To do:
1. Reproduce the OSHA notice word for word, starting at "Docket: For access" and ending at "OSHA Docket Office.".
2. Render this sentence from the OSHA notice in Spanish: "OSHA will use the information received in response to this notice to help determine the scope of SIPs III."

Extract to read:
↓↓↓

The purpose of this notice is to invite comment on these 
recommendations, as well as provide an opportunity for commenters to 
suggest other candidates that might be appropriate for inclusion in 
this rulemaking. OSHA will use the information received in response to 
this notice to help determine the scope of SIPs III.

DATES: Comments must be submitted by the following dates:
    Hardcopy: Your comments must be submitted (postmarked or sent) by 
February 20, 2007.
    Facsimile and electronic transmission: Your comments must be sent 
by February 20, 2007.

ADDRESSES: You may submit comments and additional material, identified 
by OSHA Docket No. S-778B, by any of the following methods:
    Electronically: You may submit comments, and attachments 
electronically via the Federal eRulemaking Portal at https://
www.regulations.gov. Follow the instructions online for making 
electronic submissions.
    Facsimile (FAX): If your comments, including any attachments, are 
10 pages or fewer, you may fax them to the OSHA Docket Office at (202) 
693-1648.
    Mail, hand delivery, express mail, and messenger or courier 
service: You must submit three copies of your comments and attachments 
to the OSHA Docket Office, Docket No. S-778B, Room N-2625, U.S. 
Department of Labor, 200 Constitution Avenue, NW., Washington, DC 
20210; telephone (202) 693-2350 (OSHA's TTY number is (877) 889-5627). 
OSHA Docket Office and Department of Labor hours of operations are 8:15 
a.m. to 4:45 p.m., e.t.
    Instructions: All submissions received must include the Agency name 
and OSHA docket number (S-778B) for this rulemaking. Submissions, 
including any personal information you provide, are placed in the 
public docket without change and may be made available online at http:/
/www.regulations.gov. For further information on submitting comments 
plus additional information on the rulemaking process, see the ``Public 
Participation'' heading of the SUPPLEMENTARY INFORMATION section of 
this document.
    Docket: For access to the docket to read or download submissions, 
comments, or other material, go to https://www.regulations.gov, or the 
OSHA Docket Office at the address above. All documents in the docket 
are listed in the https://www.regulations.gov index, however, some 
information (e.g., copyrighted material) is not publicly available to 
read or download through the Web site. All submissions, including 
copyrighted material, are available for inspection and copying at the 
OSHA Docket Office.

[[Page 76624]]


FOR FURTHER INFORMATION CONTACT: Press inquiries: Kevin Ropp, OSHA 
Office of Communications, Room N-3647, U.S. Department of Labor, 200 
Constitution Avenue, NW., Washington, DC 20210; telephone: (202) 693-
1999. General and technical information: Michael Seymour, Office of 
Physical Hazards, OSHA Directorate of Standards and Guidance, Room N-
3718, U.S. Department of Labor, 200 Constitution Avenue, NW., 
Washington, DC 20210; telephone: (202) 693-1950.

↑↑↑

Data records:
↓↓↓

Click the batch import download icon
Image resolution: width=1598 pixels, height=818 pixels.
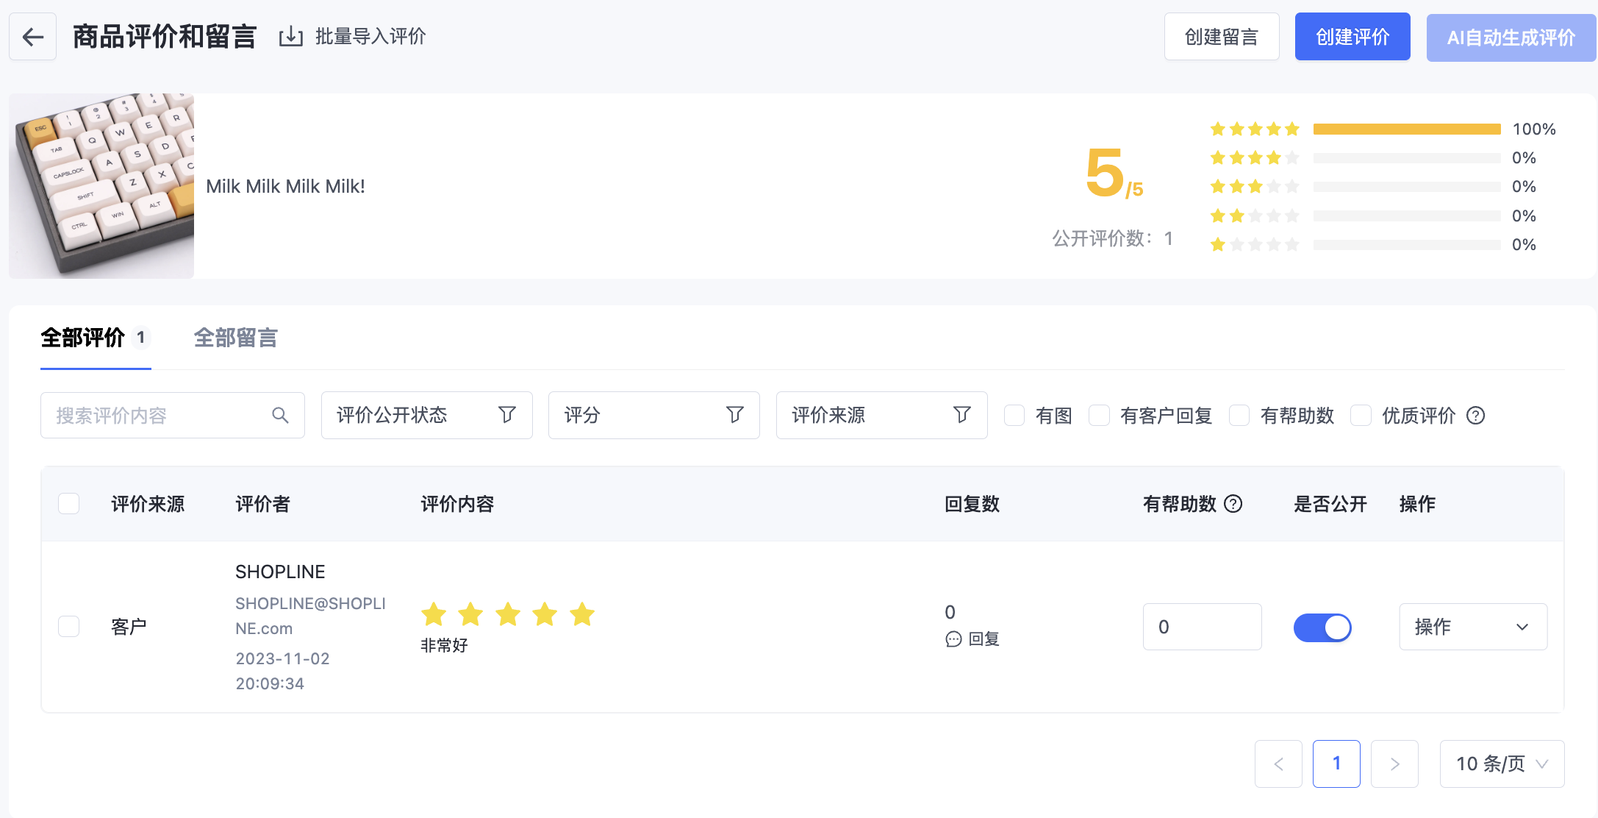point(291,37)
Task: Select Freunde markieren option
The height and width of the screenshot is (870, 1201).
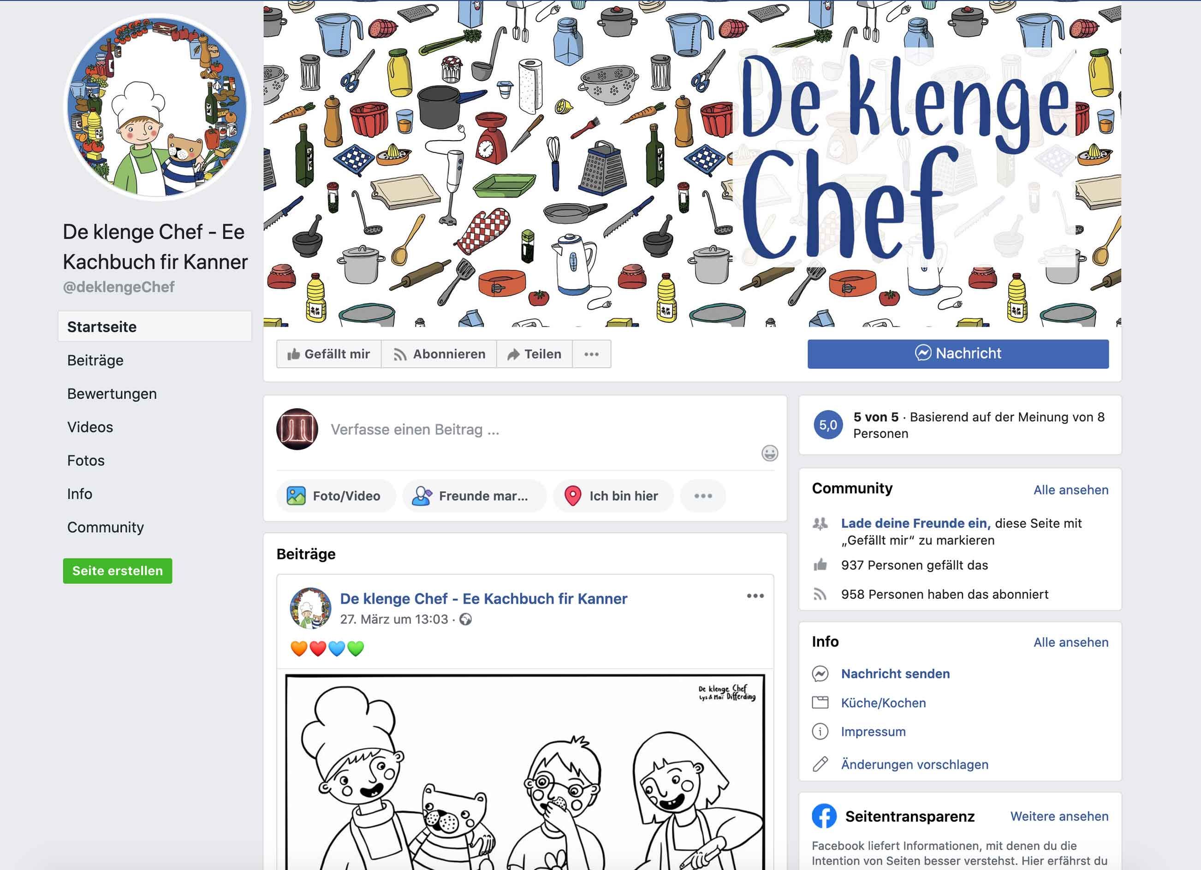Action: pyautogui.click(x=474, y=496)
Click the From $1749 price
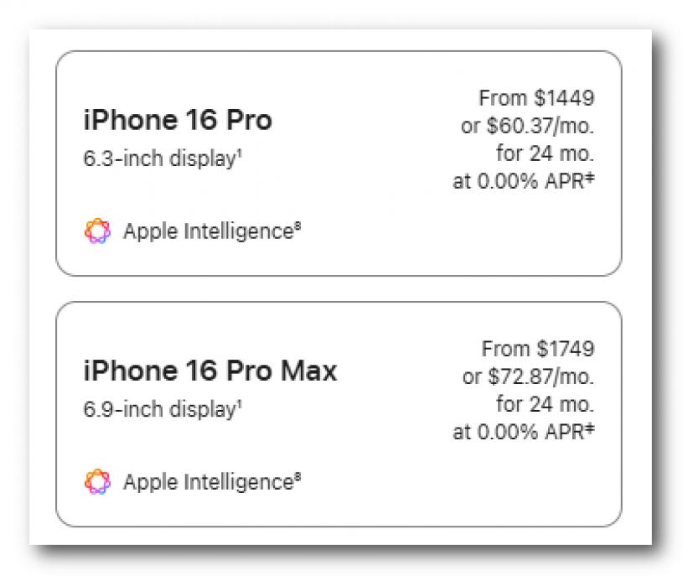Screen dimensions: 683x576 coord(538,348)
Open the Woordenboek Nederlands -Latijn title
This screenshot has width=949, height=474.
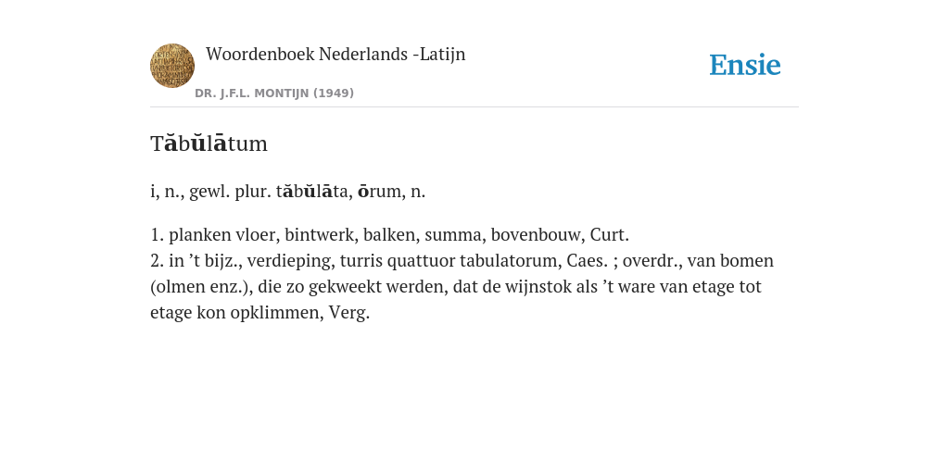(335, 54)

↑↑↑

Responses for each task:
1.
Docket: For access to the docket to read or download submissions, 
comments, or other material, go to https://www.regulations.gov, or the 
OSHA Docket Office at the address above. All documents in the docket 
are listed in the https://www.regulations.gov index, however, some 
information (e.g., copyrighted material) is not publicly available to 
read or download through the Web site. All submissions, including 
copyrighted material, are available for inspection and copying at the 
OSHA Docket Office.

2. OSHA utilizará la información recibida en respuesta a este aviso para ayudar a determinar el alcance de SIPs III.